Suffolk Law student Dyana J. Boxley JD ’14 is alarmed by the recent barrage of laws and restrictions that have been aimed squarely at the reproductive rights of American women.

Boxley, president of the Women of Color Law Student Association, also was aware of recent research by the Guttmacher Institute, a public policy research group, that found 205 abortion restrictions alone were put in place in the United States between 2011 and 2013, as compared with 189 in the previous decade. That profusion of legislation, the institute concluded, “has attacked access to abortion from all angles” by targeting providers and clinics, driving up the costs of medical procedures and birth control, forcing women travel farther and wait longer for medical care, and banning abortions outright.

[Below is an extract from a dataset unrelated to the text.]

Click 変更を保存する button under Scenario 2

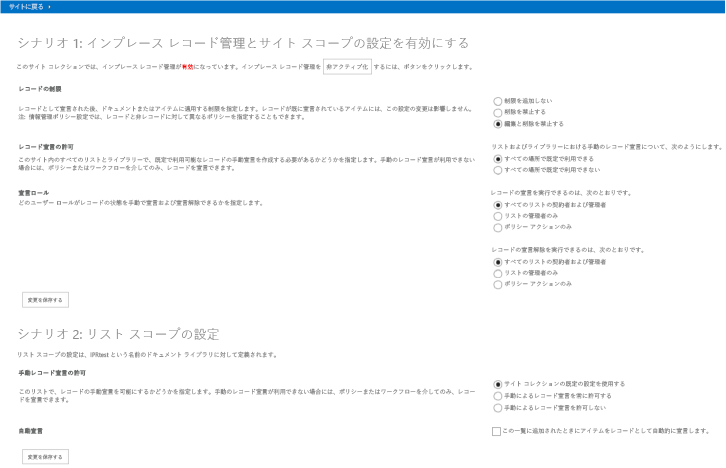pyautogui.click(x=45, y=457)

With this in mind, Boxley arranged for a noted expert on race, class and gender inequality, Professor Nancy Ehrenreich of the Sturm College of Law at the University of Denver, to visit Suffolk to explain how the new measures disproportionately affect poor women, and poor black women in particular.

Ehrenreich recited a slew of sobering statistics. In one study, two researchers examined 413 cases where American women were either arrested, forced to have Cesarean surgery, sterilized against their will, or otherwise deprived of liberty due to pregnancy. Their study, in the April 2013 “Journal of Health Politics, Policy and Law,” found that black women made up 52 percent of those affected by such “coercive interventions,” although African-Americans make up just 13 percent of the population.


Dyana Boxley, left, Professor Nancy Ehrenreich and Suffolk Law Professor Sarah Boonin

Her presentation was called “Reproductive Law & Policy: Connecting the Dots,” Ehrenreich said, because she is studying whether the spectrum of laws and government policies that disparately affect the reproductive lives of poor black women amounts to a “modern racial control system,” one that penalizes them “based on their race and class status.” Racial bias in the law restricts the choices poorer women make before, during and after pregnancies, she said, and subjects them to heightened risk of prosecution.

Important Issue

Boxley, who is studying criminal law, said it was important to focus attention on how “certain groups of individuals continue to be treated as second-class citizens when it comes to accessing basic human rights.”

“There is a misconception that race and gender are no longer issues” of critical legal importance, she said.

“Professor Ehrenreich's talk shed light on many of the egregious racial and gendered injustices that happen all around the country every day,” Boxley added. “The first step in addressing these issues is to inform people of the problem.”

The talk, which drew about 40 students and professors, was held on Feb. 24, 2014 and was co-sponsored by the Nutter Speaker Series for Diversity and Inclusion and a coalition of advocacy groups.